◆ Selected excerpt ◆

— BEGIN —

Generating good data for linear regression

88 Views Asked by At

I would like to generate a good big data set for a linear regression exercise for my students. We will try to explain the salary (continuous variable) of 50 people in terms of their results high school results (/20, we suppose that those are continuous) in 5 subjects, for example maths, physics, chemistry, English, German.

What I mean by a good data set is:

-It satisfies usual conditions for linear regression

-It has some logic to it, that is if you're good in maths, you're likely to be good in physics , and not bad in chemistry. If you're extremely good in a few subjects, then you'll unlikely fail an exam (<10/20).

-Not obvious, so students can see the importance of the linear regression. What I mean is that if I generate 1 vector of salary, 5 vectors of results, and for each vector, order it from the smallest value, to the highest and put all of them in a matrix, we don't really need linear regression to see a pattern, it is too obvious.

— END —

◆ Source data ◆
— BEGIN —

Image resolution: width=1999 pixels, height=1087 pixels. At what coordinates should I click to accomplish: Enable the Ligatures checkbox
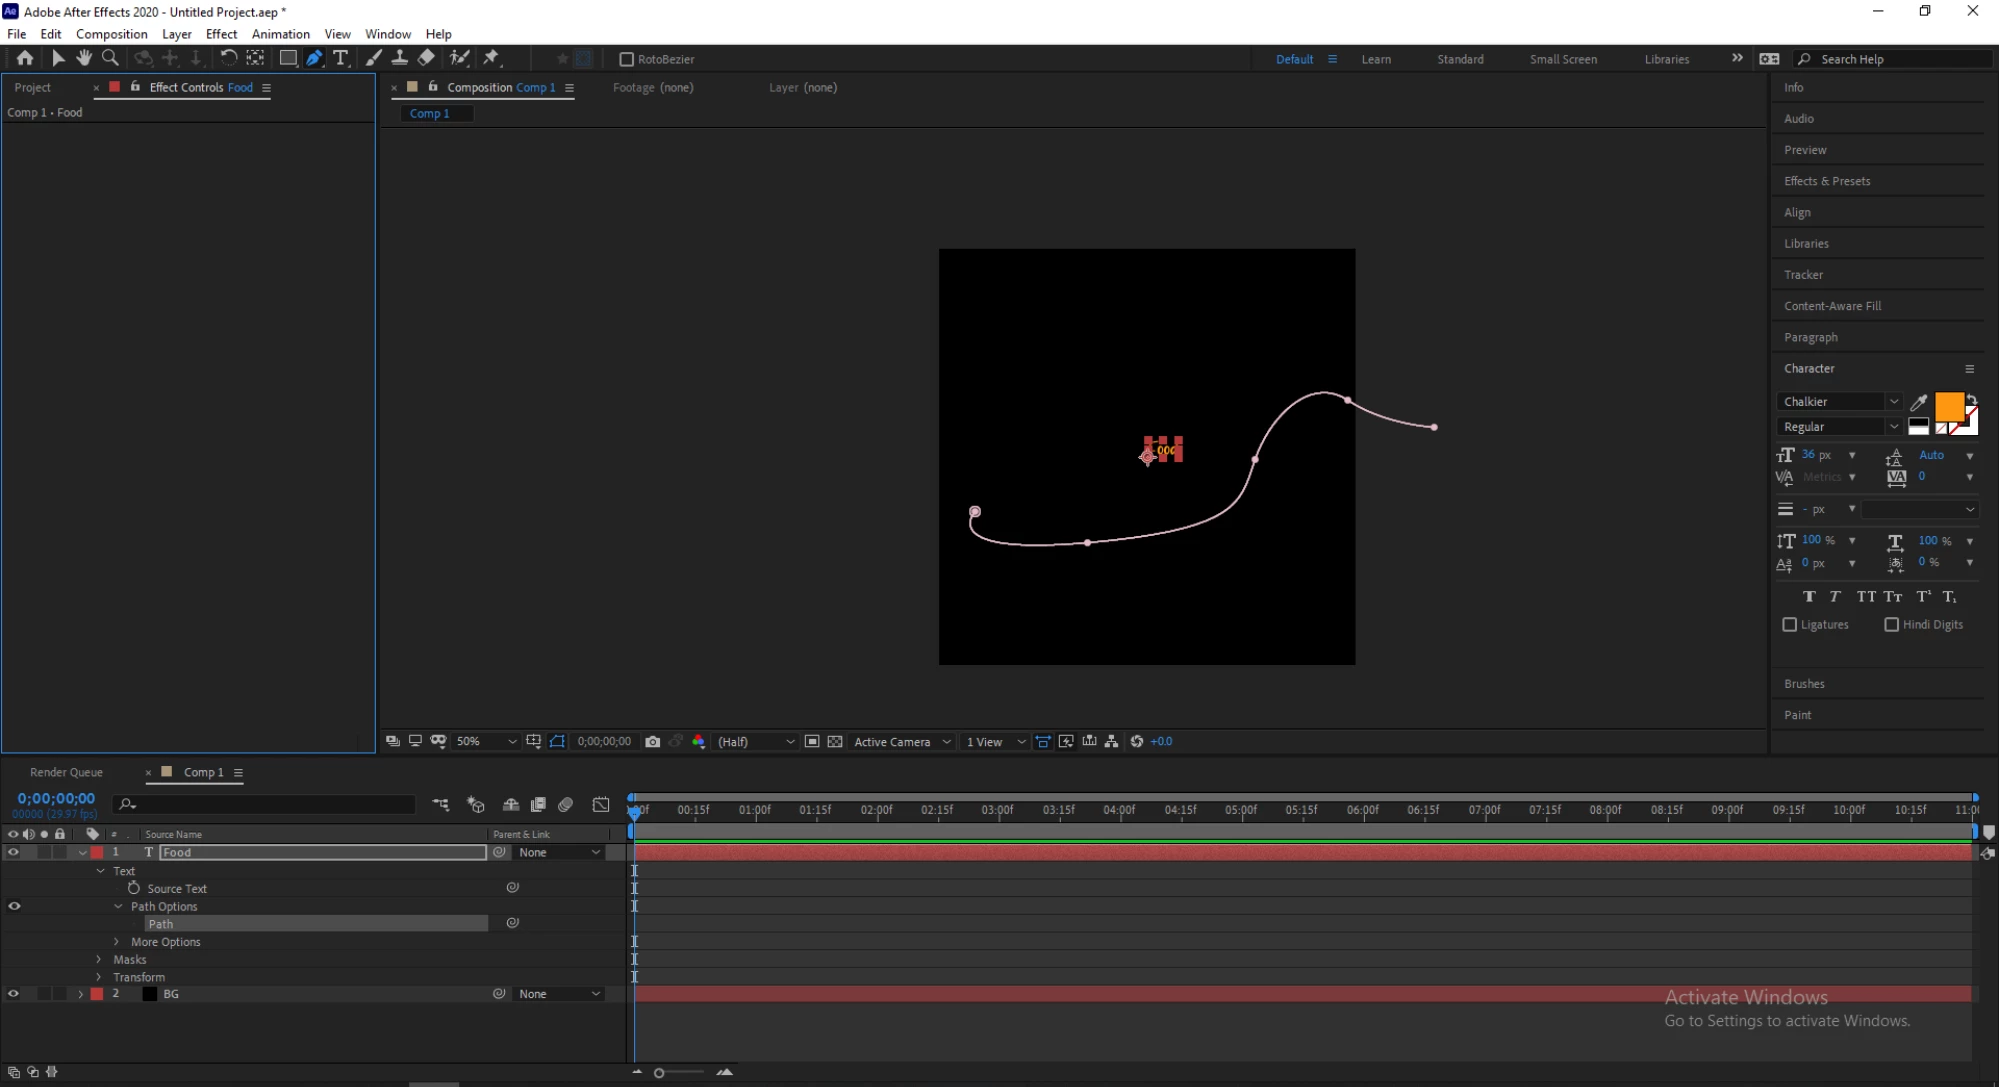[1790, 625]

— END —

◆ Set task A ◆
List the five school subjects named in the post about generating linear regression data for students.
◆ Set task B ◆
Pick up the post about generating linear regression data for students after its last sentence, in the same voice.

◆ Final result A ◆
Maths, physics, chemistry, English, German

◆ Final result B ◆
Does a tool exists for such generation ? How can one proceed ? Preferably in R or matlab.

1

There are 1 best solutions below

0
On BEST ANSWER

You can start with something like this and then fine tune the parameters to get the "perfect" data set

x_1 = round( rnorm(50, 11, 4), 0 )

x_2 = round( 4 + 0.6 * x_1 + rnorm(50, 0, 2), 0 )

x_3 = round( 0.5 * x_2 + 0.5 * x_2 + rnorm(50, 0, 2), 0) 

x_4 = round( x_1 + rnorm(50, 0, 2), 0)

x_5 = round( - 0.5 * x_1 + 0.5 * x_2 + 0.2 * x_3 + rnorm(50, 10, 3), 0 )

y   = round( 0.3 * x_1 - 0.3 * x_2 + 0.3 * x_3 + 0.7 * x_4 + rnorm(50, 0, 2), 0 )

m1  = lm( y ~ x_1 + x_2 + x_3 + x_4 + x_5 )

data1 = cbind(y, x_1, x_2, x_3, x_4, x_5)

data1 = ifelse(data1 < 1, 1, data1)
data1 = ifelse(data1 > 20, 20, data1)